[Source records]
==*==
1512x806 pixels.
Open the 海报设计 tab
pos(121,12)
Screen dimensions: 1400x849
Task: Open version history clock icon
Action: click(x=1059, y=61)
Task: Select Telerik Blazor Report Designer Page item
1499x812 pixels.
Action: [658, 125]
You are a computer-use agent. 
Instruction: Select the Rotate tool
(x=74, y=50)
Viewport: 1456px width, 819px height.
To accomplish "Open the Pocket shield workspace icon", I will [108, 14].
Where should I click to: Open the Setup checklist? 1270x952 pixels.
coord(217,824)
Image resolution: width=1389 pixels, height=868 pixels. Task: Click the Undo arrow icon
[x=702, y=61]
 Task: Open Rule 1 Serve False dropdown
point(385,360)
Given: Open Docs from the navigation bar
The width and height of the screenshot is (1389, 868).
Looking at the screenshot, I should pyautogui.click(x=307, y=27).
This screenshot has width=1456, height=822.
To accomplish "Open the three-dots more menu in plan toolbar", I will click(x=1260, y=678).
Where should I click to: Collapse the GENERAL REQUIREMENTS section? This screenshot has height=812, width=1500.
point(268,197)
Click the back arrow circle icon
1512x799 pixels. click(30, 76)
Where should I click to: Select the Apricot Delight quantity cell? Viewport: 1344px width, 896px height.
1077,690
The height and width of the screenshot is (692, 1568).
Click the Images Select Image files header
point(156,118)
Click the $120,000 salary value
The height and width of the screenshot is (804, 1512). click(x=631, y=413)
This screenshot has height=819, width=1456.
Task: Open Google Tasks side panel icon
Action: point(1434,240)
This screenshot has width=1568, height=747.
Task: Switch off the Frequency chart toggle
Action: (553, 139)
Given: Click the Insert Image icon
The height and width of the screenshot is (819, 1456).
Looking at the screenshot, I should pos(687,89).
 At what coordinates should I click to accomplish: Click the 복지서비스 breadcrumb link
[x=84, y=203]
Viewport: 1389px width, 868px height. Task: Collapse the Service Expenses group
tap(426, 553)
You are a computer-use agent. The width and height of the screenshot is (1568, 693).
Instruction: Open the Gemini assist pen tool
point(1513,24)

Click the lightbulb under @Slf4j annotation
==*==
→ **Your assignment**
Every record listed above should be reproduced exactly.

→ **Output below**
1512x806 pixels.
Open the 海报设计 tab
pos(121,12)
Screen dimensions: 1400x849
Task: Open version history clock icon
Action: click(x=1059, y=61)
Task: Select Telerik Blazor Report Designer Page item
1499x812 pixels.
Action: [658, 125]
You are a computer-use agent. 
Instruction: Select the Rotate tool
(x=74, y=50)
Viewport: 1456px width, 819px height.
To accomplish "Open the Pocket shield workspace icon", I will [108, 14].
Where should I click to: Open the Setup checklist? 1270x952 pixels.
coord(217,824)
Image resolution: width=1389 pixels, height=868 pixels. Task: Click the Undo arrow icon
[x=702, y=61]
 Task: Open Rule 1 Serve False dropdown
point(385,360)
Given: Open Docs from the navigation bar
The width and height of the screenshot is (1389, 868).
Looking at the screenshot, I should pyautogui.click(x=307, y=27).
This screenshot has width=1456, height=822.
To accomplish "Open the three-dots more menu in plan toolbar", I will click(x=1260, y=678).
Where should I click to: Collapse the GENERAL REQUIREMENTS section? This screenshot has height=812, width=1500.
point(268,197)
Click the back arrow circle icon
1512x799 pixels. click(30, 76)
Where should I click to: Select the Apricot Delight quantity cell? Viewport: 1344px width, 896px height.
1077,690
The height and width of the screenshot is (692, 1568).
Click the Images Select Image files header
point(156,118)
Click the $120,000 salary value
The height and width of the screenshot is (804, 1512). click(x=631, y=413)
This screenshot has height=819, width=1456.
Task: Open Google Tasks side panel icon
Action: point(1434,240)
This screenshot has width=1568, height=747.
Task: Switch off the Frequency chart toggle
Action: (553, 139)
Given: Click the Insert Image icon
The height and width of the screenshot is (819, 1456).
Looking at the screenshot, I should pos(687,89).
 At what coordinates should I click to accomplish: Click the 복지서비스 breadcrumb link
[x=84, y=203]
Viewport: 1389px width, 868px height. Task: Collapse the Service Expenses group
tap(426, 553)
You are a computer-use agent. The width and height of the screenshot is (1568, 693).
Instruction: Open the Gemini assist pen tool
point(1513,24)

Click the lightbulb under @Slf4j annotation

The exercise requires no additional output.